Personal information
- Born: March 18, 1982 (age 44) Santo Domingo, Dominican Republic
- Listed height: 6 ft 7 in (2.01 m)
- Listed weight: 245 lb (111 kg)

Career information
- College: Florida International (2002–2003); Southeastern CC (2003–2004); Western Illinois (2004–2005);
- NBA draft: 2005: undrafted
- Playing career: 2005–present
- Position: Power forward

Career history
- 2005–2008: Vic
- 2008: Indios de San Francisco de Macorís
- 2008–2009: León
- 2009–2011: Valladolid
- 2011: Leones de Santo Domingo
- 2011–2012: Joventut
- 2012–2019: Gran Canaria
- 2019–2021: Manresa
- 2021–2022: Coosur Real Betis
- 2022: Leones de Santo Domingo
- 2022–2023: Coosur Real Betis

Career highlights
- Summit League Newcomer of the Year (2005);

= Eulis Báez =

Dominican basketball player

Eulis Báez (born March 18, 1982) is a former Dominican professional basketball player.

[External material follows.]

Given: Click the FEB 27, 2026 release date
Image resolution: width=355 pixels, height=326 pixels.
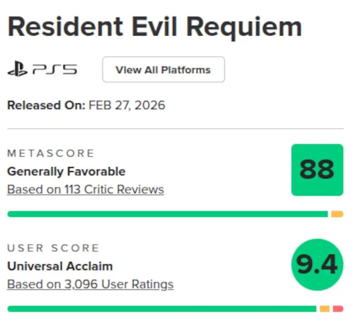Looking at the screenshot, I should click(127, 105).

He competes internationally with the Dominican Republic national basketball team, and has appeared in various events, including the 2011 FIBA Americas Championship and 2014 FIBA Basketball World Cup. Báez played college basketball with three college teams spanning from 2002 to 2005: Florida International, Southeastern Iowa Community College, and Western Illinois.

Báez spent the 2020–21 season with Manresa, averaging 6.5 points and 2.9 rebounds per game. On November 29, 2021, he signed with Real Betis.